Mackerodt has spent a generation of promoting Beach Volleyball in Germany, seeing a fledgling sport in a soccer-mad nation gradually embrace a foreign sport. His dream, of course, was that one big event that could turn the sport into one that his compatriots would embrace.

Beach Volleyball was buoyed in Germany in 2012, when Julius Brink and Jonas Reckermann teamed to bring the Olympic gold medal home. But by 2015, not even Berlin - site of the 2005 FIVB World Championships - was on the calendar.

But for the FIVB World Tour calendar in 2016, Hamburg was chosen to host an FIVB Grand Slam, yet it was more than that. The Hamburg event would be the final tournament in which players could accumulate points for Olympic qualification.
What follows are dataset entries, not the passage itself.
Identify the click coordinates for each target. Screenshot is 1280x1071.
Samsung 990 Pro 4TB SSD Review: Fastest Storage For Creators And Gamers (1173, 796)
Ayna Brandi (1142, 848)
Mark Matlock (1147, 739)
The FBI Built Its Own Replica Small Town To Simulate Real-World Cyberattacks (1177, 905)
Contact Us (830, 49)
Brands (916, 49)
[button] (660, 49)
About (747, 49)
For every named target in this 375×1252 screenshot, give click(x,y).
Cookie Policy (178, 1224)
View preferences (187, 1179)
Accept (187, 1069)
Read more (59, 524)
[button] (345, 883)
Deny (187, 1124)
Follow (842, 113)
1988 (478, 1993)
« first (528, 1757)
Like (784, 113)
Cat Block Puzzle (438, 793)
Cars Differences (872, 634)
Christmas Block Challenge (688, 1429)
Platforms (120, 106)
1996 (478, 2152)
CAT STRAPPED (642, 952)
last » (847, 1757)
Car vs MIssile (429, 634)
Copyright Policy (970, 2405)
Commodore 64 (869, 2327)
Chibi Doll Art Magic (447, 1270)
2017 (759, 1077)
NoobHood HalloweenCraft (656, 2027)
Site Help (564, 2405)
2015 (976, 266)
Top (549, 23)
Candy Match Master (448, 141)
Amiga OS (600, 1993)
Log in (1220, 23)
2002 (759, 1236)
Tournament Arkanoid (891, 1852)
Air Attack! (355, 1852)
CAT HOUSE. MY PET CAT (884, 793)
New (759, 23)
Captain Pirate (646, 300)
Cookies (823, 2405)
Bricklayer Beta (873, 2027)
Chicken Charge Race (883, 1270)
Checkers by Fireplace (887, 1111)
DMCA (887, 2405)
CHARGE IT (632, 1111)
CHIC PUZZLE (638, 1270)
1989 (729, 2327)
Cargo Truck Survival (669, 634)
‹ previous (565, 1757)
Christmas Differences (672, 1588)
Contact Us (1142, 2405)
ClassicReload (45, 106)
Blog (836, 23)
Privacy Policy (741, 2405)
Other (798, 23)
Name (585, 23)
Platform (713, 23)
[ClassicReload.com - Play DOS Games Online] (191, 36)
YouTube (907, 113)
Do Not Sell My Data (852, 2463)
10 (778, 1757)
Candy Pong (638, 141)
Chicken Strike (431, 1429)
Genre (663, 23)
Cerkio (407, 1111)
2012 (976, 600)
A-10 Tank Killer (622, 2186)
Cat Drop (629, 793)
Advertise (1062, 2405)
“Germany was badly missing from our calendar,” Squeo admitted. “As you know, we had the World Championships in Berlin with many events organized by Frank Mackerodt but now I see that there is a plan for the future. Germany is back.”

Before the tournament even began, Mackerodt realized his dream merely by luring the FIVB World Tour to Hamburg. He’s ready to pass that dream along to every German in the coming years.

“It will be more and more if we do it every year because a lot of people are watching and saying ‘Yes, we’re coming, it’s a great event,’ ” Mackerodt said. “If we can do it next year again there will be more people from the outside and that’s good for the town of Hamburg, they will spend money here and it will be good for everyone.”